Discussion:
Problems with unicode
(too old to reply)
Ikke
2010-02-08 22:00:33 UTC
Permalink
Hi everybody,

I'm trying to read data from an xml file I've downloaded from the
internet. Whenever I encounter a character like for instance "ä", it is
displayed as two strange characters.

After looking at the file with a hex editor, I've discovered that the
file starts with FFFE, and that each character in the text file takes up
two bytes (3C00 7200 6500 and so on).

To read the file, I've already tried the following two methods, each gave
me the funny characters instead of what I was expecting:

... method one ...
sl := TStringList.Create;
sl.LoadFromFile('c:\1.xml');
FreeAndNil(sl);

... method two ...
AssignFile(tf, 'c:\1.xml');
ReSet(tf);
while Not(eof(tf)) do
begin
ReadLn(tf, s);
end;
CloseFile(tf);

What do I need to do to read this file as plain text, and to get the
characters which are actually in the file (instead of funny
interpretations)?

Any help would be very much appreciated!

Thanks,

Ikke
Maarten Wiltink
2010-02-08 22:16:22 UTC
Permalink
Post by Ikke
I'm trying to read data from an xml file I've downloaded from the
internet. Whenever I encounter a character like for instance "ä", it
is displayed as two strange characters.
It's encoded in UTF-8. Nothing strange about that.
Post by Ikke
After looking at the file with a hex editor, I've discovered that the
file starts with FFFE, and that each character in the text file takes
up two bytes (3C00 7200 6500 and so on).
Oh. Correction. It's encoded in UCS-2. Nothing strange about that, either.
Post by Ikke
To read the file, I've already tried the following two methods, each
... method one ...
sl := TStringList.Create;
sl.LoadFromFile('c:\1.xml');
FreeAndNil(sl);
... method two ...
AssignFile(tf, 'c:\1.xml');
ReSet(tf);
while Not(eof(tf)) do
begin
ReadLn(tf, s);
end;
CloseFile(tf);
Both methods assume that it's encoded in the current Windows codepage.
Probably windows-1252.
Post by Ikke
What do I need to do to read this file as plain text, and to get
the characters which are actually in the file (instead of funny
interpretations)?
XML is funny that way. It considers the file to contain _bytes_, not
characters, and what characters the bytes denote is determined by
an encoding. An XML file is serialised to text, this is then encoded
into bytes, which can be written to a file.

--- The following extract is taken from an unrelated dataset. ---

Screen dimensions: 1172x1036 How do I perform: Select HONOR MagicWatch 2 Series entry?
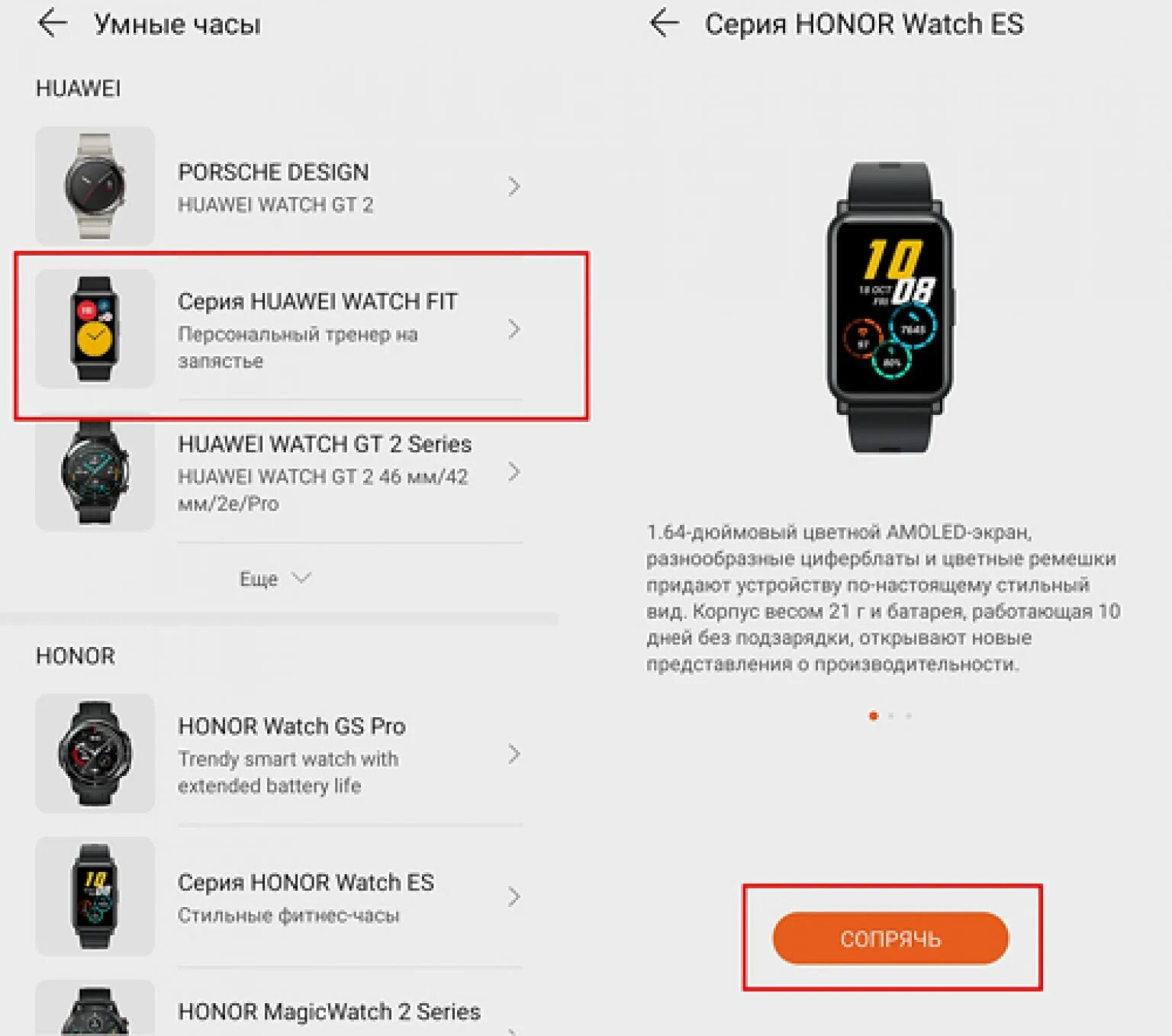click(329, 1012)
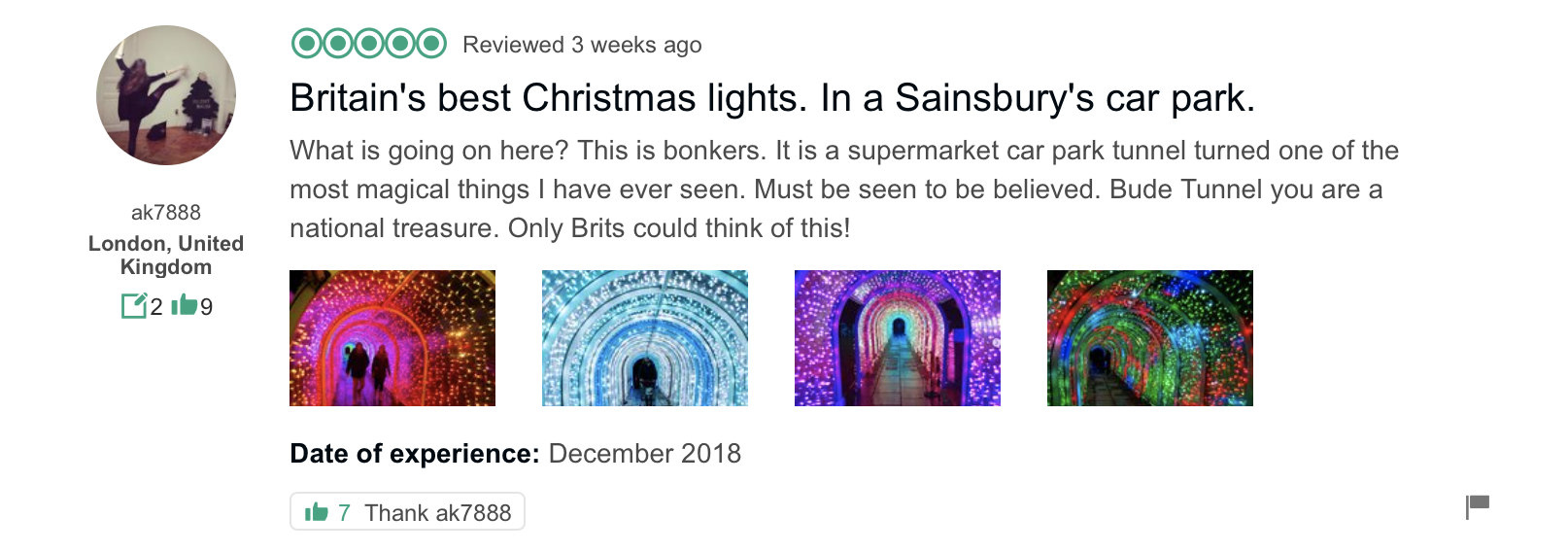Open the "Britain's best Christmas lights" review title
This screenshot has height=552, width=1568.
[x=772, y=98]
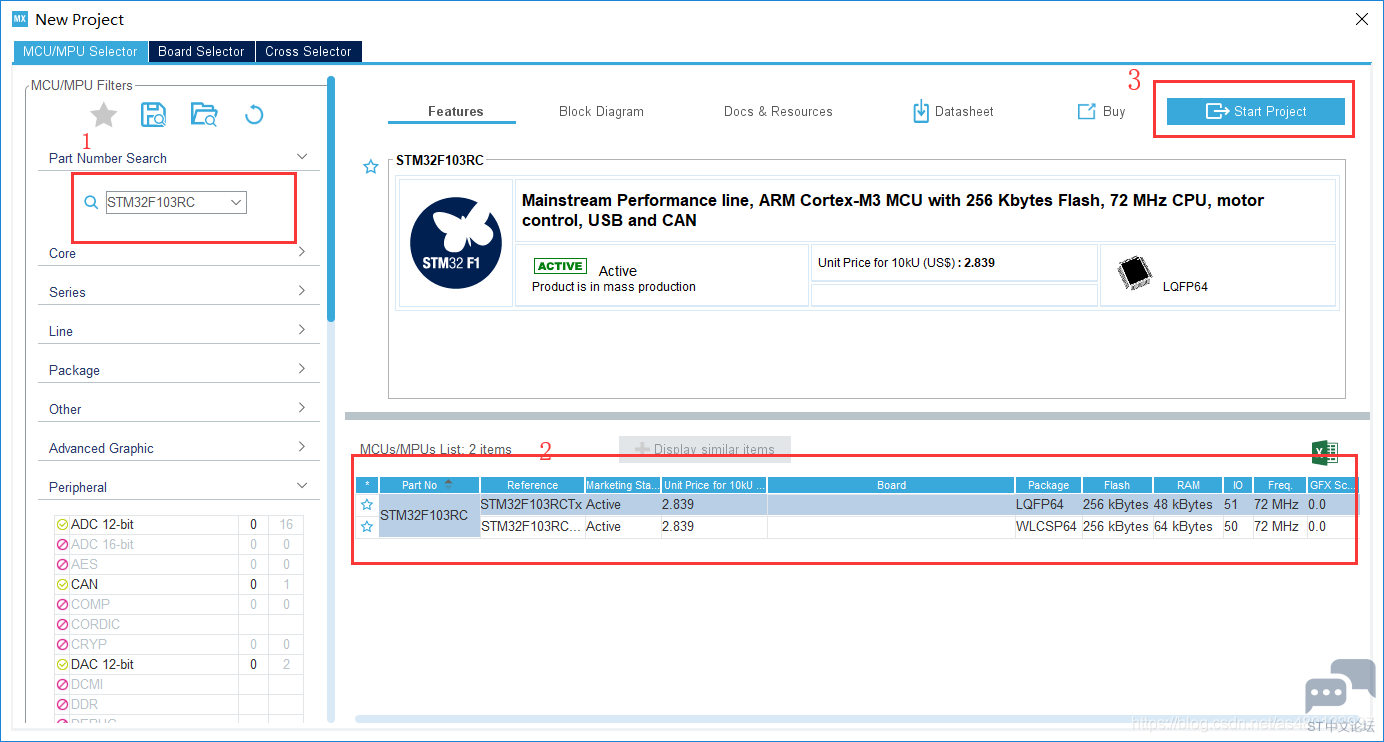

If the file starts FF FE, it's encoded in little-endian UCS-2 - a plain
16-bits identity encoding, available in Delphi as the WideString type.
Use TWideStringList for method one or declare as WideString for
method two.

Guessing the encoding is a vital part of loading XML, and it isn't
always trivial or unambiguous. The XML spec says things about this.

Groetjes,
Maarten Wiltink
Ikke
2010-02-08 22:28:22 UTC
Permalink
"Maarten Wiltink" <***@kittensandcats.net> wrote in news:4b708d37$0$22942$***@news.xs4all.nl:

<snip>
Post by Maarten Wiltink
If the file starts FF FE, it's encoded in little-endian UCS-2 - a
plain 16-bits identity encoding, available in Delphi as the WideString
type. Use TWideStringList for method one or declare as WideString for
method two.
Thanks Maarten, for your quick response!

However, I've tried to change my code but there's no difference.

tf : TextFile;
s : TWideString;
...
AssignFile(tf, 'c:\1.xml');
ReSet(tf);
while Not(eof(tf)) do
begin
ReadLn(tf, s);
ShowMessage(s);
end;
CloseFile(tf);

If I look at the output of the ShowMessage, the characters are still the
same, still not what is in the .xml file when I open it with notepad or
another editor.

As for the TWideStringList, I get an "undeclared identifier" when I
change TStringList to TWideStringList.

Do I need to do anything else to get this to work? Also, although the
file is named .xml and bears a similar structure to xml files, it isn't a
valid xml file (just plain text in an xml-like structure).

Thanks,

Ikke
Maarten Wiltink
2010-02-08 22:42:19 UTC
Permalink
Post by Ikke
Post by Maarten Wiltink
If the file starts FF FE, it's encoded in little-endian UCS-2 - a
plain 16-bits identity encoding, available in Delphi as the WideString
type. Use TWideStringList for method one or declare as WideString for
method two.
[...]
Post by Ikke
However, I've tried to change my code but there's no difference.
tf : TextFile;
s : TWideString;
TWideString: no such type. Let's say you typed this instead of pasting
it.
Post by Ikke
AssignFile(tf, 'c:\1.xml');
ReSet(tf);
while Not(eof(tf)) do
begin
ReadLn(tf, s);
ShowMessage(s);
end;
CloseFile(tf);
If I look at the output of the ShowMessage, the characters are still
the same, still not what is in the .xml file when I open it with
notepad or another editor.
Perhaps TextFile assumes ANSI characters and they're converted without
your permission, I don't know. You might try a file of byte (because
that's really what it is) but you'd have to write your own ReadLn
replacement and that's a bit of a bother. On the other hand, nothing
would break if you loaded the entire file into a single string value.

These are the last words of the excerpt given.